There have been questions for decades now about whether working residents so hard and so long is beneficial for them and their patients.
The matter has come to a head in recent years amid alarming statistics about medical errors and the harm they cause. Some of these mistakes have been made by residents, and the common assumption is that they were made, at least in part, due to fatigue.
Reacting to the problem, individual states have taken matters into their own hands. New York, for example, passed legislation limiting most residents to 80 hours per week — leaving narrow amounts of room for exceptions such as surgical residents — and other states, not to mention the U.S. House and Senate, are considering similar measures.
It is perhaps out of fear that states might impose even more stringent regulations that the Accreditation Council moved to set the bar at 80 hours per week.
In doing so, the council has reacted responsibly to changes taking place within the health care community, said its chairman, Dr. David C. Leach. “We think health care needs a major redesign. We think the new standards will provoke major rethinking on the part of health care institutions.”

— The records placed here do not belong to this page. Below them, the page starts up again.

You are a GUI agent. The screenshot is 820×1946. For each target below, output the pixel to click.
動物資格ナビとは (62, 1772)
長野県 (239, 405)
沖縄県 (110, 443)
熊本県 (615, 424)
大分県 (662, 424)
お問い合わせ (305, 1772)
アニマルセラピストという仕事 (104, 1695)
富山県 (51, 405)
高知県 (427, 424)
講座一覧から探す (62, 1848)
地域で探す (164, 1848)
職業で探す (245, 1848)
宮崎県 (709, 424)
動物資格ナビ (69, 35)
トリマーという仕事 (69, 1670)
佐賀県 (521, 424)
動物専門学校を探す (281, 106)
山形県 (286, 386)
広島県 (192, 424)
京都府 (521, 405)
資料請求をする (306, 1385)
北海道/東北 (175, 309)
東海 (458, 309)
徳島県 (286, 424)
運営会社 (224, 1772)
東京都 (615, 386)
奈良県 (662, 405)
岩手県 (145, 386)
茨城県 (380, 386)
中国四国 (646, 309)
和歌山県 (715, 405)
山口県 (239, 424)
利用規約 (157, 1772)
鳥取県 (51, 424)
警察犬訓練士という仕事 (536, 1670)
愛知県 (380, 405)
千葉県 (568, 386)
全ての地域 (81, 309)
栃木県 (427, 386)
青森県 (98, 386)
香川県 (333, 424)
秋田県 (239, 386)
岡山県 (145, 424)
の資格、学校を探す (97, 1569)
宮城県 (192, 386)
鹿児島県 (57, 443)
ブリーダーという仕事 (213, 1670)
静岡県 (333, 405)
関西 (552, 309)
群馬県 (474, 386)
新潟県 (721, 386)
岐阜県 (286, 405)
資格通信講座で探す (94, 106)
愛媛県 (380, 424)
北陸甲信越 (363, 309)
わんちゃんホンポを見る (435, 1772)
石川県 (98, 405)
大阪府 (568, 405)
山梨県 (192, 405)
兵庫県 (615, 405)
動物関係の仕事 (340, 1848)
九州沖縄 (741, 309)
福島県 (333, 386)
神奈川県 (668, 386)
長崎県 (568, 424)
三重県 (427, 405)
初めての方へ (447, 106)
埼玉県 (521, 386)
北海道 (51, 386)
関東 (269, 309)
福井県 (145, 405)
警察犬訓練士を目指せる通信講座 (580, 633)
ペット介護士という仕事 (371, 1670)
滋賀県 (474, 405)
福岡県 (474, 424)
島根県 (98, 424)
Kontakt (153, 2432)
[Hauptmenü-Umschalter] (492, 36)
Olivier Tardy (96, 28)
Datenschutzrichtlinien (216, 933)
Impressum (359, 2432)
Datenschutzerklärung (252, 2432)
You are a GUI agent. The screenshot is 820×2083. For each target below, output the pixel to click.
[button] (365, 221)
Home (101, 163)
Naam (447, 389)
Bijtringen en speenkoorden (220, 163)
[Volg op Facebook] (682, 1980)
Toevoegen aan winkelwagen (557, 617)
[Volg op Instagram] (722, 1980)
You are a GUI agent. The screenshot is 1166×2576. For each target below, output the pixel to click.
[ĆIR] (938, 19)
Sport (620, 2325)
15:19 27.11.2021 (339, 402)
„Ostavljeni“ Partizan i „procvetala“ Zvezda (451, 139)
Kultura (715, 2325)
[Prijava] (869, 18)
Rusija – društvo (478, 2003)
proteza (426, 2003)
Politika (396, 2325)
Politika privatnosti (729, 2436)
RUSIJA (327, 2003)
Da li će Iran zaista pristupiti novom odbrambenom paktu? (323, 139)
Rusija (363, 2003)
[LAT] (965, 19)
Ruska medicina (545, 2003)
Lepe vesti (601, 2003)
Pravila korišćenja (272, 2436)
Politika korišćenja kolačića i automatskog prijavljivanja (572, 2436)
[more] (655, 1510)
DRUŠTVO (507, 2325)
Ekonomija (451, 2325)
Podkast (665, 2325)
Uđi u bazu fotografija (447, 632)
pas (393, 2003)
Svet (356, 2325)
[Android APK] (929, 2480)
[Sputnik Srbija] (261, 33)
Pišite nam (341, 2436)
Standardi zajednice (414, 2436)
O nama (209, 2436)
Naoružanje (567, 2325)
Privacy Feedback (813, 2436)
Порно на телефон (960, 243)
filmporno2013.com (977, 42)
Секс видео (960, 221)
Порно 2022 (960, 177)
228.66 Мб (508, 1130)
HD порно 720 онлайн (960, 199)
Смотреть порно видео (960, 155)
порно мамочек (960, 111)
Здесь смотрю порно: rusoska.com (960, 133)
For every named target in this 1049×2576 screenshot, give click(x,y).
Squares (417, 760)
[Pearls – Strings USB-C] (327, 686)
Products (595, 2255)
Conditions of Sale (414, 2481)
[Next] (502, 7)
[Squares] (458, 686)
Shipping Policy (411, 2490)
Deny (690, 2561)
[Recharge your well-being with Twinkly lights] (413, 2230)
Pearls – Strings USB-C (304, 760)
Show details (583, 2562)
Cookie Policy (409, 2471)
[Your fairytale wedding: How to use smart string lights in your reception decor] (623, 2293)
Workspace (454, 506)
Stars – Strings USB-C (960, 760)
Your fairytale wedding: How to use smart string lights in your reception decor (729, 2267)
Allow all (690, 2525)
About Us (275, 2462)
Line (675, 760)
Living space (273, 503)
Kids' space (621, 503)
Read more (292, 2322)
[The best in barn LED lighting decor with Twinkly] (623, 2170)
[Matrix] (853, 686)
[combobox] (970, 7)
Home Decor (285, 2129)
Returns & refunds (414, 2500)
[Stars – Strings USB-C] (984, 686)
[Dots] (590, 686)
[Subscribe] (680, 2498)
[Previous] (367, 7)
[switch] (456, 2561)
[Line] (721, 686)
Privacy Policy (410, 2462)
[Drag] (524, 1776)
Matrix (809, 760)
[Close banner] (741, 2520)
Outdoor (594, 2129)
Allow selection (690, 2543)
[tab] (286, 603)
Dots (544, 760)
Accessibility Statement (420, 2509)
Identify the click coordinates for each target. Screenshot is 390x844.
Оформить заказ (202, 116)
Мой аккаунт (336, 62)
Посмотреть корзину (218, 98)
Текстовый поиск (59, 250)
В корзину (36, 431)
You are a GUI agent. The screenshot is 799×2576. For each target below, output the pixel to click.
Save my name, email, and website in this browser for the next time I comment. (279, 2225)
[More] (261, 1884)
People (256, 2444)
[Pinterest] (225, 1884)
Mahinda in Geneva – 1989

In realty, though, we believe the council has merely drawn an arbitrary line in the sand and left the “redesigning” up to hospitals, which is probably not a good thing. In other words, if the council is going to limit residents’ hours to 80, it must make help make sure that those hours are spent doing things that further their education.
Residents have always been called upon to do grunt work — everything from drawing blood to shuffling paperwork — and while such tasks are necessary given the cutbacks in support staff at all hospitals, they don’t make the resident a better doctor.
Residents we spoke with this month (see cover story) all acknowledge that there is a fine line between working residents hard and working them too hard. Most of the people we spoke with had ‘off-the- record’ stories about people falling asleep while on the job or being so fatigued that they were probably not in a state to treat anyone adequately.
While some went to so far as to say they’re glad they were residents when the 120-hour work week was part of the experience, most said some restrictions are, in fact, necessary. But they, like the doctors that train them, wonder if their training will be as complete if their hours are restricted.
As we said at the top, it is logical to assume that someone working 80 hours a week will be less fatigued — and therefore less likely to make mistakes — than someone working 100 or 120.
But if the council really wants to redesign health care, as Leach put it, then it must do more than merely limit residents’ hours.